WHAT IS EXPECTED
Stop after the line that contains "Given: Open profile thumbnail of 小布 31岁"; until then, restate each line of the entries word for word from the very first.

Records contained in a dataset:
►
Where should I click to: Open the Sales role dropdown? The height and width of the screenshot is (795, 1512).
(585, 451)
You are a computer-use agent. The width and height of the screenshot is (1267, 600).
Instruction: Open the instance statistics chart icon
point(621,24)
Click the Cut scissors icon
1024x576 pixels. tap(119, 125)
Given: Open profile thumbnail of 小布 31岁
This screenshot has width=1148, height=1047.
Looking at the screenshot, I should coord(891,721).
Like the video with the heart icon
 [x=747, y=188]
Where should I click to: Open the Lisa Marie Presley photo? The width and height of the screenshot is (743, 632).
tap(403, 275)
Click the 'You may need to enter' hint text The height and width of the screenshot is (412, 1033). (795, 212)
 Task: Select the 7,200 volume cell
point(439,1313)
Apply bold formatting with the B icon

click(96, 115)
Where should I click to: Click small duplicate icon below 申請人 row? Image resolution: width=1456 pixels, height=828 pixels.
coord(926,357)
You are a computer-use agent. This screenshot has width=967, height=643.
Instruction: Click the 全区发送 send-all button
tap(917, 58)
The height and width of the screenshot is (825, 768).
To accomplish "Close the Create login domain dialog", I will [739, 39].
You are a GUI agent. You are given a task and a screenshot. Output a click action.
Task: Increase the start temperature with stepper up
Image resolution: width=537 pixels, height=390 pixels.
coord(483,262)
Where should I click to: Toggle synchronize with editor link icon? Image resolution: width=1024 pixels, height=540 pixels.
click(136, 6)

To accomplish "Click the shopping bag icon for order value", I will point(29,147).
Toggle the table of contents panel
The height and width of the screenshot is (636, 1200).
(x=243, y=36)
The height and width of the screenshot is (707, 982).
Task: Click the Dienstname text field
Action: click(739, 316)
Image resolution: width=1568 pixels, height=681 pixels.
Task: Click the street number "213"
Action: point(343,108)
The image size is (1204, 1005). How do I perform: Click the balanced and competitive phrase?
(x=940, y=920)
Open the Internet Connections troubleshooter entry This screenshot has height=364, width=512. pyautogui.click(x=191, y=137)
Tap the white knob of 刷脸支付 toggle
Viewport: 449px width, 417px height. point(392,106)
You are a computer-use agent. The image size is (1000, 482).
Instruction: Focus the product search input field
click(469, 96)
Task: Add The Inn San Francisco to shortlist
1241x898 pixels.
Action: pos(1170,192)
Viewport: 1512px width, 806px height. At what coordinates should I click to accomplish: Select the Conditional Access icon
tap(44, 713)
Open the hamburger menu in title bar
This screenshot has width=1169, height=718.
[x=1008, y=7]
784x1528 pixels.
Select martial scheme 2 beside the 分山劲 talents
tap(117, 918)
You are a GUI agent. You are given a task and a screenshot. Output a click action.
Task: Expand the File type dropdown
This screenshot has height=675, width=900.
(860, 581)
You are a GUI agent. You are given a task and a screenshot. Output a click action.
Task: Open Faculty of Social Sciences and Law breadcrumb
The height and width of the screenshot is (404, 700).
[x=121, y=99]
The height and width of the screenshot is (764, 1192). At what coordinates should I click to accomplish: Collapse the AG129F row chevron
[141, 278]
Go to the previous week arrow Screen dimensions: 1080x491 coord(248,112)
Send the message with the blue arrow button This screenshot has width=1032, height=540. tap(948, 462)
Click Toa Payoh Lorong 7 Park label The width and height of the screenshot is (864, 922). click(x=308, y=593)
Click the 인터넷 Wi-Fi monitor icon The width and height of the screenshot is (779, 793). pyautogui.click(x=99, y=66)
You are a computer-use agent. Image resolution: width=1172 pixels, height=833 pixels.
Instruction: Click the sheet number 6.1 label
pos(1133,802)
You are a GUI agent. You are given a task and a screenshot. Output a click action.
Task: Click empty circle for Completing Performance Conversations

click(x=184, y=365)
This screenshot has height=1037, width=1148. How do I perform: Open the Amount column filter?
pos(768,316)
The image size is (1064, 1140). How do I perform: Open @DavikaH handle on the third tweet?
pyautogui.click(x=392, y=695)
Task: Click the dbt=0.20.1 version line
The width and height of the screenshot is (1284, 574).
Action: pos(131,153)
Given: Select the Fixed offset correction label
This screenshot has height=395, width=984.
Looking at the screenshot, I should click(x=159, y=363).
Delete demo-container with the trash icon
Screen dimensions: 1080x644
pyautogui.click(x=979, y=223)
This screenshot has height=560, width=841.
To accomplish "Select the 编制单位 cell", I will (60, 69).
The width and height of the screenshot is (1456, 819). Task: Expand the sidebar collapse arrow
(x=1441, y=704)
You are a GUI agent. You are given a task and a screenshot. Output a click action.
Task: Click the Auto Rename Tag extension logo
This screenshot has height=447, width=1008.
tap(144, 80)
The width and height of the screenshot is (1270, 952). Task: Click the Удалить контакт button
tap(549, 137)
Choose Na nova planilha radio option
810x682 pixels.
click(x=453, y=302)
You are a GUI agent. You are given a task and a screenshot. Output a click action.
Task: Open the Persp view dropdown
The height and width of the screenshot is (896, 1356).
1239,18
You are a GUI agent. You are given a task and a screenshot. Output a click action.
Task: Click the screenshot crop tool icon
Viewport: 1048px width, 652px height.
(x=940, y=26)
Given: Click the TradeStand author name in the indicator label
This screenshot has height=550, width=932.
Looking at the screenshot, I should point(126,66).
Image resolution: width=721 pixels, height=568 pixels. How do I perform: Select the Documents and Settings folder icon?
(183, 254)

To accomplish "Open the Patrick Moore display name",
◄
REPLY TO THE TASK
Where should I click to: Open the Sales role dropdown? The height and width of the screenshot is (795, 1512).
(585, 451)
You are a computer-use agent. The width and height of the screenshot is (1267, 600).
Instruction: Open the instance statistics chart icon
point(621,24)
Click the Cut scissors icon
1024x576 pixels. tap(119, 125)
Given: Open profile thumbnail of 小布 31岁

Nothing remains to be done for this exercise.